The issue lies in the filters passed to ingestSegmentFirehose.
For context, this is what I’m trying to achieve. I’m trying to delete data from within segments by reindexing. For that I’m using an index task with IngestSegmentFirehose. My Index task looks like this
{
“type”: “index”,
“spec”: {
“dataSchema”: {
“dataSource”: “testData”,
“parser”: {
“type”: “string”,
“parseSpec”: {
“format”: “json”,
“timestampSpec”: {
“column”: “timestamp”,
“format”: “auto”
},
“dimensionsSpec”: {
“dimensions”: ,
“dimensionExclusions”: ,
“spatialDimensions”:
}
}
},
“granularitySpec”: {
“type”: “uniform”,
“segmentGranularity”: “DAY”,
“queryGranularity”: “NONE”,
“intervals”: [“2016-01-01T13:00:00.000Z/2019-02-21T13:56:52.889Z”]
}
},
“ioConfig”: {
“type”: “index”,
“firehose”: {
“type”: “ingestSegment”,
“dataSource”: “testData”,
“interval”: “2016-01-01T13:00:00.000Z/2019-02-21T13:56:52.889Z”,
“filter”: {
“type”: “not”,
“field”: {
“type”: “and”,
“fields”: [
{
“type”: “selector”,
“dimension”: “aId”,
“value”: “71F9BCD4-3DDE-48BC-84DE-89D7DB987B4E”
},
{
“type”: “selector”,
“dimension”: “bId”,
“value”: “DAB5009E-BF0E-430E-BF75-CF2E3A4FD739”
}
]
}
}
}
}
}
}
So first time this job works because the data which I’m deleting from the segments is intermixed with other data, so the filters in IngestSegmentFireHose actually have something to pick up. However, when there’s only one possible combination of (aId, bId) in the datasource, there’s nothing left for the firehose to reindex, so rather than dropping those, it just returns logs like these:
2019-03-07T08:57:05,700 INFO [task-runner-0-priority-0] org.apache.druid.segment.realtime.appenderator.BaseAppenderatorDriver - Dropping segments[[]]

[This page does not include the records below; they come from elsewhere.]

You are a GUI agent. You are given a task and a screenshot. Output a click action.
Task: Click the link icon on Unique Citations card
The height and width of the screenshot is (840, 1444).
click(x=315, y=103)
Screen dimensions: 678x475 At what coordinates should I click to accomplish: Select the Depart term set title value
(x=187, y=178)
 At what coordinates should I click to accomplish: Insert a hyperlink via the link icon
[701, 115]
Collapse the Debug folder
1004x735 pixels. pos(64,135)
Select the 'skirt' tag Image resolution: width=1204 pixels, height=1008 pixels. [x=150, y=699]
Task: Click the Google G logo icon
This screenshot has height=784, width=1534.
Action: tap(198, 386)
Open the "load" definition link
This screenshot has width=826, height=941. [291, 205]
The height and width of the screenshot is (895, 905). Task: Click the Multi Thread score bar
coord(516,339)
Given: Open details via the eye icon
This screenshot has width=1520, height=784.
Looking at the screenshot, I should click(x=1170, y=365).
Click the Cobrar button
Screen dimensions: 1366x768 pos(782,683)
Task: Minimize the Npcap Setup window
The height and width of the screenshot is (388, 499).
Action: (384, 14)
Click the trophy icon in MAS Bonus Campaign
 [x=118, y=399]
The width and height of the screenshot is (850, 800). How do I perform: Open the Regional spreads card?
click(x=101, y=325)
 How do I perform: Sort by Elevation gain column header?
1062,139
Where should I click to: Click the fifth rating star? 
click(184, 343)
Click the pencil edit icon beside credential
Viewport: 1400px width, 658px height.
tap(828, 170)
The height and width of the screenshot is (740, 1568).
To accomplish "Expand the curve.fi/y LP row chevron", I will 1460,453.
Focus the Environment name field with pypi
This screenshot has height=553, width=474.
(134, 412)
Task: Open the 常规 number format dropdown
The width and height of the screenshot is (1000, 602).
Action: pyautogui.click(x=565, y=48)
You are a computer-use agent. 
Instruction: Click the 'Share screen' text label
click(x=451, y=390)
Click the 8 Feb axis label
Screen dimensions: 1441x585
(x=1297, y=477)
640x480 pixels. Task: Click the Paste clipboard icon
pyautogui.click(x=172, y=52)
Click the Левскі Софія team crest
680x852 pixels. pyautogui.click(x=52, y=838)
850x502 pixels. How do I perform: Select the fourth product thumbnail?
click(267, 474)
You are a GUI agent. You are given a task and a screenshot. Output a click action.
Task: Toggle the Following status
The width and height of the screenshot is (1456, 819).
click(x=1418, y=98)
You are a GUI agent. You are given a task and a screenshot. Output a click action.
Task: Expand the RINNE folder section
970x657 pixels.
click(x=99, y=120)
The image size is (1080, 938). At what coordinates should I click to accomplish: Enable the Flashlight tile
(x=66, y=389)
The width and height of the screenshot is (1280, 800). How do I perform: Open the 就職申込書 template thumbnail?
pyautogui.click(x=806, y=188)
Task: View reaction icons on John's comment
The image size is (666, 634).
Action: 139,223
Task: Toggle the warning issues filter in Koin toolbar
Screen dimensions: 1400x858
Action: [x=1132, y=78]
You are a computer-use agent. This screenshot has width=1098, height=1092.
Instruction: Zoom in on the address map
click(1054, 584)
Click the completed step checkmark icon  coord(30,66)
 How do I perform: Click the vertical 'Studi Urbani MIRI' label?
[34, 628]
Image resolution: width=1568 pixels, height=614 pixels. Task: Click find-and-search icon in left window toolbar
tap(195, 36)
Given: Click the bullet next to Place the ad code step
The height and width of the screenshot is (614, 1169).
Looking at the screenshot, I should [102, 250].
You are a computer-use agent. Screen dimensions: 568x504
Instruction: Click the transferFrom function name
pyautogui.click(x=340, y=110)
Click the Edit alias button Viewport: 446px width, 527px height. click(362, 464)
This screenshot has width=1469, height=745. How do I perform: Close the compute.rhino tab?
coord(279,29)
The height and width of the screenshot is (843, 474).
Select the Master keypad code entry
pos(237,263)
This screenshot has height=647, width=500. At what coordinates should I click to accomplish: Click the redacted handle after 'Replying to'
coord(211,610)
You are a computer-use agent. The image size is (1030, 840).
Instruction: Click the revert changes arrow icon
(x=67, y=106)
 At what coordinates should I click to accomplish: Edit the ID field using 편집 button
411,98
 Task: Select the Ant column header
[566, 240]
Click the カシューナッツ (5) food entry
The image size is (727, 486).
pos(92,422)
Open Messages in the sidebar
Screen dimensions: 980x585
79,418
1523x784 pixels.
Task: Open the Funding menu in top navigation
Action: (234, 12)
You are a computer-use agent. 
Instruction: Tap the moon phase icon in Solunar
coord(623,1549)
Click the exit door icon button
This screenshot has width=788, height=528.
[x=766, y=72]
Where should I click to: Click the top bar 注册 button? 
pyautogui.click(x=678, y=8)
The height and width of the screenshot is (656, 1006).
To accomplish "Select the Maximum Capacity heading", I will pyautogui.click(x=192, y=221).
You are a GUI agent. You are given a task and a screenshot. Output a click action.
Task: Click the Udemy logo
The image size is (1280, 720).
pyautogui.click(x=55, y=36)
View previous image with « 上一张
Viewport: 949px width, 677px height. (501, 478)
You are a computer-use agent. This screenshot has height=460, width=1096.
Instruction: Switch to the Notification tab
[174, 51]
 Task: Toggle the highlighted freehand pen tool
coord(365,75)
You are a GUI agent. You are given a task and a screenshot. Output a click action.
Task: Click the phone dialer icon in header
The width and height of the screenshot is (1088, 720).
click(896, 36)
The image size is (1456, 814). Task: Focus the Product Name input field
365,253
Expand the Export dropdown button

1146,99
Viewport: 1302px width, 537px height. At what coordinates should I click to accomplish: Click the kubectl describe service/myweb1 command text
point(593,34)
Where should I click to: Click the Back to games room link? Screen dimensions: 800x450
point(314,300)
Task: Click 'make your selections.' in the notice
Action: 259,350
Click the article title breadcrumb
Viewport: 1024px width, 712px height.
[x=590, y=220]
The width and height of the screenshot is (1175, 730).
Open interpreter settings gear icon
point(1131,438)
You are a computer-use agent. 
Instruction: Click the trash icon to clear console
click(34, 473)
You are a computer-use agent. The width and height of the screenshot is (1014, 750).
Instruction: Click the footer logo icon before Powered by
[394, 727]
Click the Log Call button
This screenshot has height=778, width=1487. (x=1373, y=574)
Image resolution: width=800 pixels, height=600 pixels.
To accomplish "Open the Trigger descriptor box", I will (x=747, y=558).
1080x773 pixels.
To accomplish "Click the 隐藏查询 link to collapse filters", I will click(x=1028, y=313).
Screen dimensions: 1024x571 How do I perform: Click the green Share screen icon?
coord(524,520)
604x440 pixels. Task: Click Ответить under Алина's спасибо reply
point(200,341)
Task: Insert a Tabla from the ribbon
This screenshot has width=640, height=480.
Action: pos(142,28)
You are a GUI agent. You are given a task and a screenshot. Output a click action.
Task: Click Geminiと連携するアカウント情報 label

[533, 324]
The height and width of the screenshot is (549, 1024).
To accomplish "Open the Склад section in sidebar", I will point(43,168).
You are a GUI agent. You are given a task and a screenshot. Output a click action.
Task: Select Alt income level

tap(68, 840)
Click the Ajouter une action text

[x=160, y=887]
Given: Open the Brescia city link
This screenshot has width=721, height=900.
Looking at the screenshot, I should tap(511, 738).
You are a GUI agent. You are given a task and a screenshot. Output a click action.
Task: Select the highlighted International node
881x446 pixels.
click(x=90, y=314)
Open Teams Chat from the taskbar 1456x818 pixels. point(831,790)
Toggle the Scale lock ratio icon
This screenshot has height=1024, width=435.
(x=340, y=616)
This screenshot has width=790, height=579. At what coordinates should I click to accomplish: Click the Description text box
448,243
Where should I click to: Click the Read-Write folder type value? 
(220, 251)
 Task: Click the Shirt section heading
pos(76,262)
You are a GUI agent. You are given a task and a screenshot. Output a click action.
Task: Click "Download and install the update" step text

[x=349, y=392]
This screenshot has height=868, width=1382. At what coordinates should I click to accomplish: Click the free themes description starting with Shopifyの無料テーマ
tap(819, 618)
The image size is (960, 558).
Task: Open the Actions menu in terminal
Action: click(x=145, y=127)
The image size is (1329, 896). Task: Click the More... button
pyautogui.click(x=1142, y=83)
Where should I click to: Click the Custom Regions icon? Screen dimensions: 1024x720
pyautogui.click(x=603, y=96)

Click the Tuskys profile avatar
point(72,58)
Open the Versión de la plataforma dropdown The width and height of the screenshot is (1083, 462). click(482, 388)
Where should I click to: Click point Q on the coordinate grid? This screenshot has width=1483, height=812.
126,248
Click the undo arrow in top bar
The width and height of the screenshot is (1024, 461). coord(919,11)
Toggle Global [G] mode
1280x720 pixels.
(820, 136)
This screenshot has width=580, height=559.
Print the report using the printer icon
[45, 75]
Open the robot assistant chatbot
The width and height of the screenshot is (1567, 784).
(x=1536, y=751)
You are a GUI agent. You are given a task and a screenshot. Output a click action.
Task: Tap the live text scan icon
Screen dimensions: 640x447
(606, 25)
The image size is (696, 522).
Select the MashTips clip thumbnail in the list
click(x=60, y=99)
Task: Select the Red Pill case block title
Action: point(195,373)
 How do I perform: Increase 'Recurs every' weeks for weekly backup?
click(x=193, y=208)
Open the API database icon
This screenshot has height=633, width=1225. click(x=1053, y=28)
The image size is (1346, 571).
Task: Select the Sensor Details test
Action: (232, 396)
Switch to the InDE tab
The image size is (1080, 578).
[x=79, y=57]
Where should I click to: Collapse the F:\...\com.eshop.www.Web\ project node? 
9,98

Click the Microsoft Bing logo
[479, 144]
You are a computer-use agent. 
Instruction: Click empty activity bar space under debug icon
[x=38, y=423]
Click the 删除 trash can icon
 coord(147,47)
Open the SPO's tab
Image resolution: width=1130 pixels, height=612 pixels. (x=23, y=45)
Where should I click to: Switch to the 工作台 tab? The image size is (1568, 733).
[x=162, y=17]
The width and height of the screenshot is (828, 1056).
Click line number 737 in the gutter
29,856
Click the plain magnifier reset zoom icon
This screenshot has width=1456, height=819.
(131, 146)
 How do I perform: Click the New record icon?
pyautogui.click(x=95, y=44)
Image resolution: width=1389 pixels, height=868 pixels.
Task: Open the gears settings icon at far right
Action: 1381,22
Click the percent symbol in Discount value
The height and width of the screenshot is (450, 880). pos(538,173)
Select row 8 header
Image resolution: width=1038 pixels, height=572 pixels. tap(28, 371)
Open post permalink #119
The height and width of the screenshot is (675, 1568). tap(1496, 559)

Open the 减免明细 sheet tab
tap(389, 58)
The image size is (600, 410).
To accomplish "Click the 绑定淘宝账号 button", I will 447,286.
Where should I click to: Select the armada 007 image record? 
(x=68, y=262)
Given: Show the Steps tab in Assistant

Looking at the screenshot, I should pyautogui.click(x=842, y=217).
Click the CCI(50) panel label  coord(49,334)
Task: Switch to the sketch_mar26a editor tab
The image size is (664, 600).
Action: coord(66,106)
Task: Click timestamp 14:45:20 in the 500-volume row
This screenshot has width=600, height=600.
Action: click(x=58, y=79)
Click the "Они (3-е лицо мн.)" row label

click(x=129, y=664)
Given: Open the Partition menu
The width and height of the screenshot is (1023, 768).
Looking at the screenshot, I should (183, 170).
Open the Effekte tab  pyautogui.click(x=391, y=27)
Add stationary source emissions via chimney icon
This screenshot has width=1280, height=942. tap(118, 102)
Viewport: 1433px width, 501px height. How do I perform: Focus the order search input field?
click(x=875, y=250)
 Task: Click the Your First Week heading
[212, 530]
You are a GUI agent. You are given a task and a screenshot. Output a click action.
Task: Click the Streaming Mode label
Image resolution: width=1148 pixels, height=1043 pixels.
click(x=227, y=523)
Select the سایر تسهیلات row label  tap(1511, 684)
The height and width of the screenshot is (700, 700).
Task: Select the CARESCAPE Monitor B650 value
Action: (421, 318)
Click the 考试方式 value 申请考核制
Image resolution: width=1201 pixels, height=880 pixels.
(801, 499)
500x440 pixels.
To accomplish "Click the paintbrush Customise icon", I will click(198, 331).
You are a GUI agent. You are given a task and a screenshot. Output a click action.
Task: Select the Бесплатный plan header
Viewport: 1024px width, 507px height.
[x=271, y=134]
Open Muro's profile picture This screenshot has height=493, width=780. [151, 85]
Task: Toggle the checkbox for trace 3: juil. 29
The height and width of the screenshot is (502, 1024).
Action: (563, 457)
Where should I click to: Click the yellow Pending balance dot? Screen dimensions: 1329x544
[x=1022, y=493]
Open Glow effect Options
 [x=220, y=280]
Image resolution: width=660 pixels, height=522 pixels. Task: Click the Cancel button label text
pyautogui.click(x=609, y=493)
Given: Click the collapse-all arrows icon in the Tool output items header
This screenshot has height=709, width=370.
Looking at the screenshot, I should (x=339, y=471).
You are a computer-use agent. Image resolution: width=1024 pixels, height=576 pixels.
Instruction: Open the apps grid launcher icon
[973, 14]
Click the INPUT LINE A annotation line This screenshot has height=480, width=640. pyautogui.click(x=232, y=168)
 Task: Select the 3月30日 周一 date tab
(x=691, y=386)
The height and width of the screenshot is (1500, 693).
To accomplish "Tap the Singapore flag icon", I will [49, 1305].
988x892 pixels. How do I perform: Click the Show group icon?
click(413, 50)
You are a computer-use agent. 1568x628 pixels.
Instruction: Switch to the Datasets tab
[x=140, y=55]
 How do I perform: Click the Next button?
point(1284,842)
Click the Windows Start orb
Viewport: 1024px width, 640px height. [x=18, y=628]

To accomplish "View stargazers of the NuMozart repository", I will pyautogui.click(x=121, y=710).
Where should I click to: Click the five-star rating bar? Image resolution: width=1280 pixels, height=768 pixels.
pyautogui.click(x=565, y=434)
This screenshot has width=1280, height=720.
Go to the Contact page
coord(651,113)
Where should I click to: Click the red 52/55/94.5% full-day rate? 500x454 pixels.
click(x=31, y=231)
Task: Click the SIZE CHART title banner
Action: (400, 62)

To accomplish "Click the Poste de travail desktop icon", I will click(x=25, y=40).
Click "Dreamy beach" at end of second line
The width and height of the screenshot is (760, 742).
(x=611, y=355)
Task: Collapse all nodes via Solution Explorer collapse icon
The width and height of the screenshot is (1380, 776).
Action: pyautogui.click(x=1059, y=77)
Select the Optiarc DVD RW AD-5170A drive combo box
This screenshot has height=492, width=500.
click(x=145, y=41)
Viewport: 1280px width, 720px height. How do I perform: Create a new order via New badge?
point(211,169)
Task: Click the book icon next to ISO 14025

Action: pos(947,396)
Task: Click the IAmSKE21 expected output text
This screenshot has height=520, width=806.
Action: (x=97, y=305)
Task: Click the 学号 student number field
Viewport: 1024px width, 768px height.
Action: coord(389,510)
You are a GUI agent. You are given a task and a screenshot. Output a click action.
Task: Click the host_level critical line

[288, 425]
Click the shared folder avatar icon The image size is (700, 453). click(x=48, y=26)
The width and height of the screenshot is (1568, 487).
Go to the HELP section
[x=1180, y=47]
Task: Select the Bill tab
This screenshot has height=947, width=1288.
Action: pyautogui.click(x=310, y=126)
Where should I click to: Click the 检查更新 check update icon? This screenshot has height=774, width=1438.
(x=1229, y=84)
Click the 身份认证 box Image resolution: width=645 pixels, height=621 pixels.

2019-03-07T08:57:05,706 INFO [task-runner-0-priority-0] org.apache.druid.indexing.common.task.IndexTask - Pushed segments[[]]
2019-03-07T08:57:05,707 INFO [publish-0] org.apache.druid.segment.realtime.appenderator.BaseAppenderatorDriver - Nothing to publish, skipping publish step.
2019-03-07T08:57:05,707 INFO [task-runner-0-priority-0] org.apache.druid.indexing.common.task.IndexTask - Processed[0] events, unparseable[0], thrownAway[0].
2019-03-07T08:57:05,708 INFO [task-runner-0-priority-0] org.apache.druid.indexing.common.task.IndexTask - Published segments[]
Now, the question is, is there an attribute in IngestSegmentFirehose to drop/delete/ignore the events as set in the filters?